In terms of paid employment, while more and more women are joining the workforce, they are predominantly clustered in informal work — short term, part time or contract work that leaves them missing from employment-based pension and health insurance benefits. Even in formal employment, women are paid less than men — worldwide, women’s wages are 73-77 percent of men’s wages — and lack similar promotion opportunities.

In too many countries, women and girls are denied a solid education and have no access to credit or legal title to land and property — pre-conditions to overcoming poverty.

Yet women are also missing from the public decision-making structures with the power to shape social and economic policies. As long as social, cultural and economic barriers exclude women from full participation in public life, the solution to the poverty puzzle will remain elusive.

  • More people have been lifted out of poverty in the last 50 years than in the previous 500; yet more than 1.2 billion still subsist on less than $1 per day.

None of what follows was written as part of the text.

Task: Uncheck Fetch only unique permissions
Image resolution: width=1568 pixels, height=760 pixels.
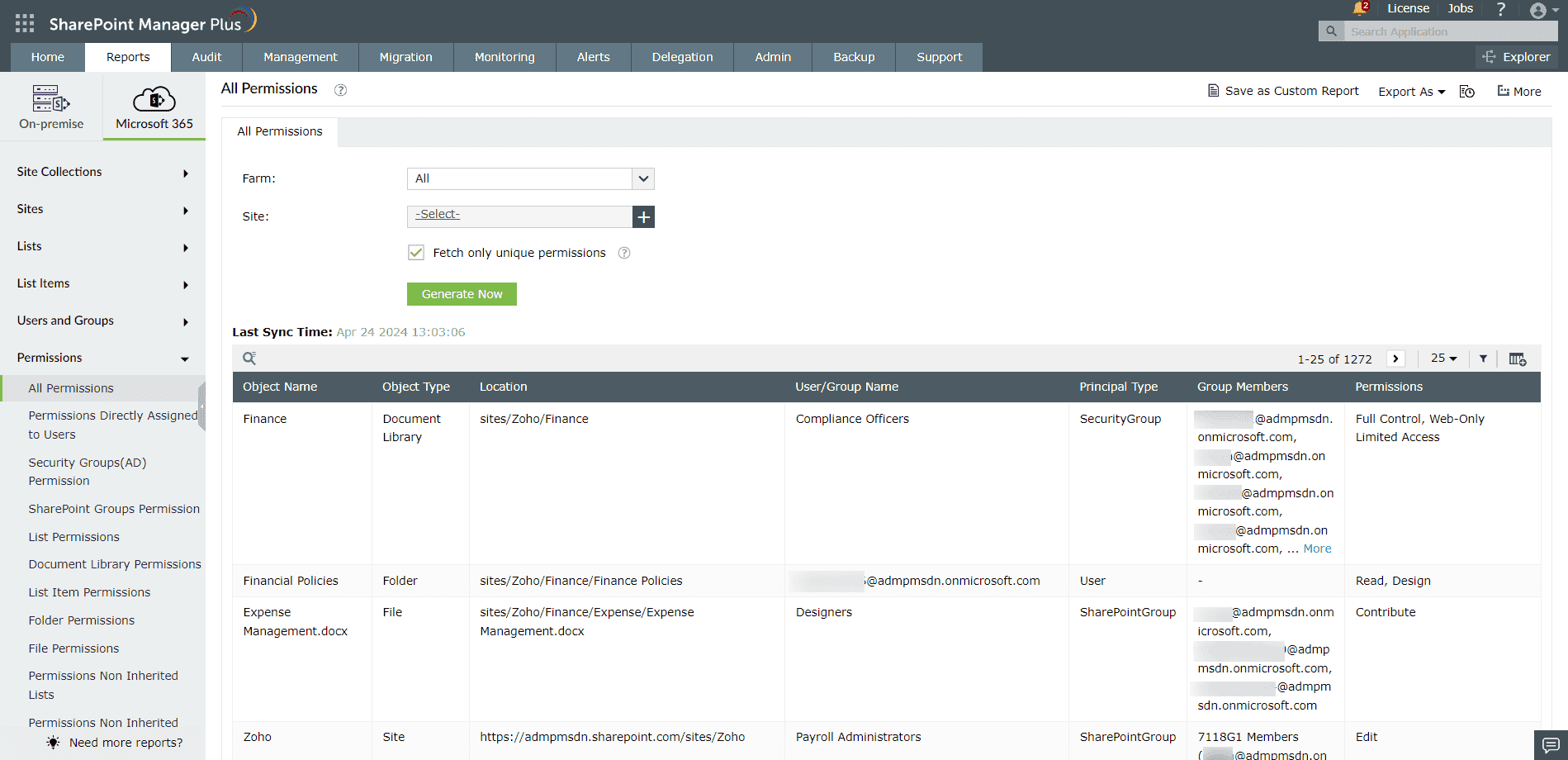Action: pos(416,252)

Although poverty data is not reported by sex in most countries, it is widely estimated that women make up the majority of the world’s poor — owing to unequal access to resources and opportunities, discriminatory land and inheritance laws, and unequal distribution of household resources. WFP reports that 7 out of 10 of the world’s hungry are women and girls.

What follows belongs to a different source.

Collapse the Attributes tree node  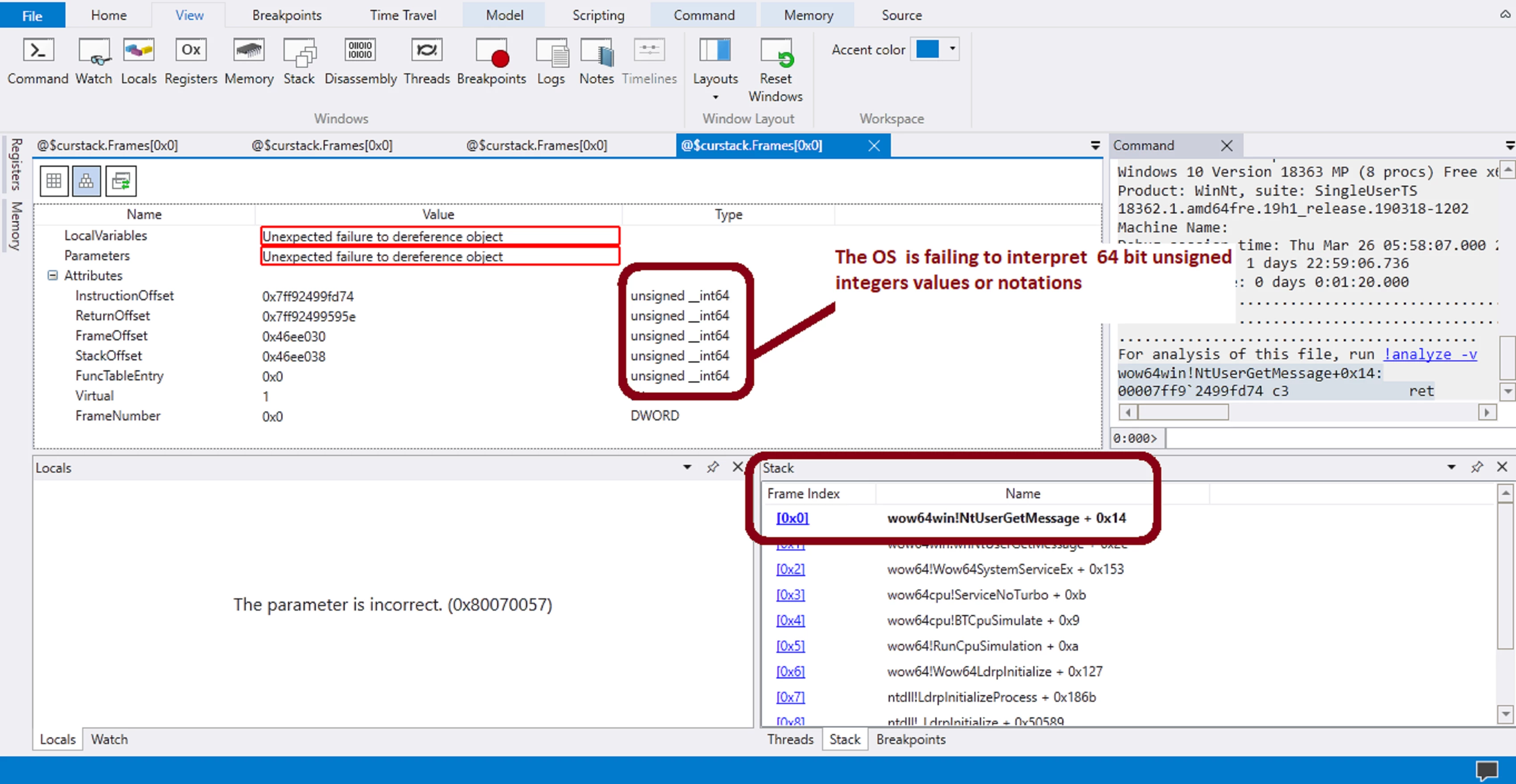53,275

  • Of the 37 million people living below the poverty line in the US, 21 million are women, according to US Census Bureau figures from 2006.
  • More than two-thirds of the world’s unpaid work is done by women — the equivalent of $11 trillion or almost 50% of world GDP, according to a global UNDP study from 1995. The informal slogan of the Decade of Women was “women do two-thirds of the world’s work, receive 10% of the world’s income and own 1% of the means of production.”

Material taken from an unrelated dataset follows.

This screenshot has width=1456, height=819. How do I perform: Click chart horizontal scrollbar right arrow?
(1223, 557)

  • If the average distance to the moon is 394,400km, South African women walk the equivalent of a trip to the moon and back 16 times a day to supply their households with water, according to a 2006 UNDP report.
  • Women are missing from poverty statistics that measure poverty by household, rather than individual: systems of national accounts do not include unpaid domestic work as “productive.”
  • According to a 2004 report by ILO (reaffirmed in 2006), women make up some 60% of the world’s working poor, people who work but do not earn enough to lift themselves above the $1 per day poverty line.
  • Women in the US earned only 77 cents for every $1 earned by a man in 2005, according to the Institute for Women’s Policy Research. In the developing world, the ratio is just 73 cents, according to World Bank estimates. For women of colour, the gap is even worse — African American women earn 63 cents and Latinas 53 cents (IWPR 2004).
  • At the rate the wage gap is closing, women in the US will not see equal earnings until 2050. Women account for 64% of minimum-wage workers in the US, according to the Bureau of Labor Statistics, 2007.
  • Elderly women are 70% more likely to be poor than elderly men. 35% of American women work too few hours to participate in their company’s plan compared with 20% of men, according to the Institute for Women’s Policy Research.
  • In some regions, especially Sub-Saharan Africa, women provide 70% of agricultural labour, produce over 90% of food, and yet are nowhere represented in budget deliberations, noted the World Economic Forum in 2005.
  • Two-thirds of children denied primary education are girls and 75% of the world’s 876 million illiterate adults are women, reports the Millennium Campaign in 2007.
  • Gender inequality in education and employment in Sub-Saharan African has reduced per capita growth by 0.8% per annum, according to recent Organization for Economic Cooperation and Development estimates.
  • The global average proportion of women in Parliament in 2007 is just 17.3%, according to the Inter Parliamentary Union; the US ranks 67th with a mere 16%.
  • The BBC reports that only 10% of directors of UK’s FTSE 100 firms are women.
  • Women currently hold only 1 in every 10 top decision-making positions in California’s 400 largest publicly traded companies.
  • Women account for less than 1% of directors on corporate boards in Japan.
  • Inadequate reproductive health care limits female labour productivity — in some cases by 20%, costing the world 250 million years of productive life per annum, according to an Alan Guttmacher Institute 2004 study.
  • Nearly 60% of the reasons given by women in Latin American and the Caribbean for either not entering or leaving the job market relate to their care-giving obligations, according to a 2007 statement from the United Nations Population Fund (UNFPA).
  • Out of $69 billion of overseas development assistance made available in 2003, only $2.5 billion or 3.6% was earmarked for gender equality as a significant or principal objective, according to a 2007 Commonwealth Policy Studies Unit (CPSU) Policy Brief.